Book Review: Self-Portrait in Green by Marie NDiaye

Book Review: Self-Portrait in Green by Marie NDiaye

Photo Courtesy of Two Lines Press

A worthwhile read on the topic of self-discovery 

Lyana Shaharizan, Senior Staff Writer 

Marie NDiaye is a French novelist who is known to produce niche and non-cliché stories. She has won quite a few awards and honours, including the Prix Femina in 2001 and Prix Goncourt, and was shortlisted for the Man Booker Prize in 2016 and Best Translated Book Award in 2017. Self-Portrait in Green is an enthralling exploration of identity, family dynamics, and the complexities of self-discovery. Reading the book feels like a trip into a surreal yet ordinary world that makes us question our own sanity. It does sound a bit like a paradox, but the author did a great job weaving a narrative tapestry that combines the uncanny with the normal, inviting readers into a world where the boundaries between reality and imagination blur. 

The novel follows the life of an unnamed narrator as she grapples with her sense of self and belonging. From the first page, NDiaye’s prose is both lyrical and evocative, painting vivid images of the narrator’s experiences and emotions. The writing of the book is somewhat reminiscent of Rick Riordan’s Percy Jackson series, where the narrator tells us the story and the inner monologues of the characters, but with a more serious undertone. For the reader, this creates the illusion of being in the same place at the same time as the narrator. Hence, we resonate with them and relate to their situation more easily. 

The use of the colour green, which saturates the narrative, becomes a symbol of negative thoughts, emotions, and physical experiences. The phrase “woman in green” is repeated a million times throughout the novel. The narrator has a peculiar way of describing people, especially women. She is very observant of others’ appearances. However, as we get closer to the ending, she often gets confused by her own memory, with her observations and experiences seeming only to exist in her imagination. Moreover, the narrator’s feelings toward the colour are very strong and strange. She tries subtly to tell us that the colour feels like a bad omen, since it is only mentioned after a tragedy or an inconvenience happens. Even so, by the end of the book, the narrator uses the colour green to symbolize freedom and sexual vivacity, as well as resilience and the power of youth. 

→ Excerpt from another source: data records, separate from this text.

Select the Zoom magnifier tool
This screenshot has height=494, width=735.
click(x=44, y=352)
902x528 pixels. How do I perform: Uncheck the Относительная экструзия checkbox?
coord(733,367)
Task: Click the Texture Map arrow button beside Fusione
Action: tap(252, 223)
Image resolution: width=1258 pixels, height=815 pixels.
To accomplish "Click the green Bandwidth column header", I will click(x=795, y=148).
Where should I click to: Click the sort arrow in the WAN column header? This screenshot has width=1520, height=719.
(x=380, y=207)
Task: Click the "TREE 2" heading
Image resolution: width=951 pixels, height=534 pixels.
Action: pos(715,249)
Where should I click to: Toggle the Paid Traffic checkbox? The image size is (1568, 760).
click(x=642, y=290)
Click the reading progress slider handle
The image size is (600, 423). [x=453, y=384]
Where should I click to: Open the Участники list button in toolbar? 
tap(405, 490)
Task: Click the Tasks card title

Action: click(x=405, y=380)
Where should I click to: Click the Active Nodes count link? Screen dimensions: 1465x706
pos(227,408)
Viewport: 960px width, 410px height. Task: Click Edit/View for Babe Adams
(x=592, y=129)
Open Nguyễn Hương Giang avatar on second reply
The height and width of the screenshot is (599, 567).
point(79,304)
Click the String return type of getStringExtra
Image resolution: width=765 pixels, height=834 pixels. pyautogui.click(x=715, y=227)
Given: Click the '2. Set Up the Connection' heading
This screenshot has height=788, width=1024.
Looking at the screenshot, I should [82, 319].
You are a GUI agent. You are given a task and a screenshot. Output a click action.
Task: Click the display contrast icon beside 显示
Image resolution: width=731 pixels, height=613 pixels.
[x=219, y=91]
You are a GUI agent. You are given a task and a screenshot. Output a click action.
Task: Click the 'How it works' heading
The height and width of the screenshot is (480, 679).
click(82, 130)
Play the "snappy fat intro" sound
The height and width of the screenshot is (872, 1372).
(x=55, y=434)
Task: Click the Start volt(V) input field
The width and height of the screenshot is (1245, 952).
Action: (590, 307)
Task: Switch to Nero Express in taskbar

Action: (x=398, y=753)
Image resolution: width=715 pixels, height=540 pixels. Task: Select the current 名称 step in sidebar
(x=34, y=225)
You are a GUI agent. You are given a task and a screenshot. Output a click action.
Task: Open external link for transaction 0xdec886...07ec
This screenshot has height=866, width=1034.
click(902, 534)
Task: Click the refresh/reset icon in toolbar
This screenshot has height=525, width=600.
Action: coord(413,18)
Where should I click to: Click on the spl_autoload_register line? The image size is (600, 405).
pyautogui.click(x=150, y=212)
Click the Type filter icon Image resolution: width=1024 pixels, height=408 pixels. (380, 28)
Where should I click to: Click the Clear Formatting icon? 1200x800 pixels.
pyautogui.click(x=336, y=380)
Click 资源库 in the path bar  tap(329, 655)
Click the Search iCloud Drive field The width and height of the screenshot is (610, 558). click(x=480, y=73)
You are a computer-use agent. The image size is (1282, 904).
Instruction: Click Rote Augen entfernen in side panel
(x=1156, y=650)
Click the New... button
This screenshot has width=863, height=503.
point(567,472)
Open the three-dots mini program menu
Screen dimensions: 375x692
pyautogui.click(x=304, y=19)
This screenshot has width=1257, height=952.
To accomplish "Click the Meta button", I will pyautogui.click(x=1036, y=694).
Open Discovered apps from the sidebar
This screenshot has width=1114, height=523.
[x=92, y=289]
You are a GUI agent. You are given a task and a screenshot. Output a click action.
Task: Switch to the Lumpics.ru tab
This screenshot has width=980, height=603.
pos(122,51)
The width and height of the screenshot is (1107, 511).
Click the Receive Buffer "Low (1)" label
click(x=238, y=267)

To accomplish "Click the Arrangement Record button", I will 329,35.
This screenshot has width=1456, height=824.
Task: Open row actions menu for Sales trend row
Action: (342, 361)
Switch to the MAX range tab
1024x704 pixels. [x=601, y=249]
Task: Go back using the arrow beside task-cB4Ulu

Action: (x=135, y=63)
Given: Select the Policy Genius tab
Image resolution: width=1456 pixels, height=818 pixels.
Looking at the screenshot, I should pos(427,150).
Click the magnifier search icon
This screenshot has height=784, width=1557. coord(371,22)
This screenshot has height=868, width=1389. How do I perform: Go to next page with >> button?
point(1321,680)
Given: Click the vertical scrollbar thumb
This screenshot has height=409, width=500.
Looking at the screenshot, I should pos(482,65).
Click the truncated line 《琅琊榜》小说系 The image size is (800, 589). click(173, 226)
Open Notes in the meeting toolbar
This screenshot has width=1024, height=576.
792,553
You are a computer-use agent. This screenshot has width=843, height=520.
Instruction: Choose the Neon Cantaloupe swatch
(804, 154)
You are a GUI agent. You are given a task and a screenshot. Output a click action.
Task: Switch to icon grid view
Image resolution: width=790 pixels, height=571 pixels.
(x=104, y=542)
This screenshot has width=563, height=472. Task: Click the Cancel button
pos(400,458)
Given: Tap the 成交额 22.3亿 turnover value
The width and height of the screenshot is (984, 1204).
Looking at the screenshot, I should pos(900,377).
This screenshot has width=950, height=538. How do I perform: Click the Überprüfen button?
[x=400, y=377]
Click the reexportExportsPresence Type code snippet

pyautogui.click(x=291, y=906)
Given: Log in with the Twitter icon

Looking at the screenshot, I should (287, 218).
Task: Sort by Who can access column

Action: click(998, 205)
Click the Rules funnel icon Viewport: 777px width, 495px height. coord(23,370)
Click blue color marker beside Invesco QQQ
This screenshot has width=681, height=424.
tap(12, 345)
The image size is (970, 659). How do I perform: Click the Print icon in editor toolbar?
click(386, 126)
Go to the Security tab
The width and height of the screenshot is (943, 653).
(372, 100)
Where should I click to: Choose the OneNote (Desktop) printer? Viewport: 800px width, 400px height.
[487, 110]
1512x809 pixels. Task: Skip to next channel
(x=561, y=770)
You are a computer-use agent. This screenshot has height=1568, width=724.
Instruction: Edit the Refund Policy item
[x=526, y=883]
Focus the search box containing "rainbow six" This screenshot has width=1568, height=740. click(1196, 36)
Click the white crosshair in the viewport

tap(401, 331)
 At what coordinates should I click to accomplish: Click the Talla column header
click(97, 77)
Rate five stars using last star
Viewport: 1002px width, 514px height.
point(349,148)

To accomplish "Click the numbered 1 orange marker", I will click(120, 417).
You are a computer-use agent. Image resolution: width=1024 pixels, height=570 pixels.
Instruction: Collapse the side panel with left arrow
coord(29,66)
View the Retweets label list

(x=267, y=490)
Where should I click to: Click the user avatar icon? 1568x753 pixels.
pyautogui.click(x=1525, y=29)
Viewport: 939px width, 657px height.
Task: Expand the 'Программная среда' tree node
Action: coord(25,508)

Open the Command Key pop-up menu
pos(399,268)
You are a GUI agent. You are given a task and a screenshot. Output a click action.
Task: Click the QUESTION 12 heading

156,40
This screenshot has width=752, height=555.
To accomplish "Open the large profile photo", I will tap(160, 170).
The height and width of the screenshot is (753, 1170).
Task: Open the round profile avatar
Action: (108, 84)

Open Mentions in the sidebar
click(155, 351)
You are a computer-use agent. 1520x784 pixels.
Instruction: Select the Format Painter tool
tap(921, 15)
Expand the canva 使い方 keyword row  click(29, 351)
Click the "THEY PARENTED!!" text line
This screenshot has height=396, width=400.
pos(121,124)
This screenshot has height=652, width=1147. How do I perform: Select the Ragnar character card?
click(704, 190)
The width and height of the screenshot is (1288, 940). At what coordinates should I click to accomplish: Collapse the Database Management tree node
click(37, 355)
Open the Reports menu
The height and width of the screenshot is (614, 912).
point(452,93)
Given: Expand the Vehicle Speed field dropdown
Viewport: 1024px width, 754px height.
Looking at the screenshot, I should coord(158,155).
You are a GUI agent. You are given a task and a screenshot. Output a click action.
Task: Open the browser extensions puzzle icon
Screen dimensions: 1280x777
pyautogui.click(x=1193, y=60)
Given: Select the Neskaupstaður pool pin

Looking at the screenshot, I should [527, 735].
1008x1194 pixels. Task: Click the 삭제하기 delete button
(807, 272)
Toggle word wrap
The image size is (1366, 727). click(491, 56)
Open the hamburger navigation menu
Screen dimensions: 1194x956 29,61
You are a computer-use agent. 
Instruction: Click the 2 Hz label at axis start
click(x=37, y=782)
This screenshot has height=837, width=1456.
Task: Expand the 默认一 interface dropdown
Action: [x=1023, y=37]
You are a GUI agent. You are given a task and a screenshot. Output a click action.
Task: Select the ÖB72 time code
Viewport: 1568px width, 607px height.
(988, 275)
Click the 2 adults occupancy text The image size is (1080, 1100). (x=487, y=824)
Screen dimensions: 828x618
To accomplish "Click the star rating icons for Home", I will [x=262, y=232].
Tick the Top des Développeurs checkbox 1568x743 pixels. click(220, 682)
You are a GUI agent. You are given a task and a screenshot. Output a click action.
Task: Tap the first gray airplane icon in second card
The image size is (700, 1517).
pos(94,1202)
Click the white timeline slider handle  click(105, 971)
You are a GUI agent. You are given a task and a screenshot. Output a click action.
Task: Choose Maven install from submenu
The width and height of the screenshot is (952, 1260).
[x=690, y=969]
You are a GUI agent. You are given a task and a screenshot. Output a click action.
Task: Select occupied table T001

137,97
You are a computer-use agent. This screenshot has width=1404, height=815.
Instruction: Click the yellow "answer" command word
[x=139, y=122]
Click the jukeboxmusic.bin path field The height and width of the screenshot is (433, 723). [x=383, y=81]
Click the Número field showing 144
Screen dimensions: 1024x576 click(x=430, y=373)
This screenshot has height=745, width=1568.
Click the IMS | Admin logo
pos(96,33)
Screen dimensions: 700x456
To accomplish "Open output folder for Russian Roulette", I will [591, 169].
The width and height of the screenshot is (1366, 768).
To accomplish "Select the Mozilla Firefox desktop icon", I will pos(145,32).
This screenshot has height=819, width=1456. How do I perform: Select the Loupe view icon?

One of the novel’s strengths lies in its nuanced exploration of identity; the book does not directly address the themes, problems, and issues that the narrator has. Instead, we must read between the lines and visualize the scenes, so we fathom the underlying meaning and reasons behind everything that occurs to her. We witness the challenges of navigating a world that often imposes rigid definitions of identity through the eyes of the narrator. This thought-provoking novel prompts the readers to question societal expectations and reflect on the fluid nature of identity, challenging preconceived notions of what it means to belong in an understated way. To be frank, I rarely enjoy self-discovery books as they come out as too pompous and pretentious to me. Thus, I believe that the book’s subtle way of including the theme would be a bonus point for people who feel the same way as I do. 

If you think that the novel might be a mundane story as the theme seems to be too didactic, you are wrong. I had read the book without reading the synopsis or reviews beforehand, so I had zero clue what it was about. At the beginning, I thought that this novel was about some creepy and disturbing myth from a small village in southwest France. The setting is particularly eerie — it would definitely give you goosebumps and have you looking behind your back occasionally to make sure there is nothing watching you from afar.  

To wrap it all up, Self-Portrait in Green is a thought-provoking and beautifully written exploration of identity, family, and the journey to self-discovery as well as self-healing. Marie NDiaye’s immaculate narrative skill and poetic prose make this novel a compelling read that lingers in the mind, inviting readers to reflect on the complex interplay of identity and the kaleidoscope of experiences that shape our sense of self, while providing the uncanny experiences faced by the narrator. The themes of the novel can be unpacked in different ways, and I believe there is much more underlying meaning that I have not realized yet that other readers might have. Try to read this short, one-sitting novel, and together, we can find out the hidden messages in it!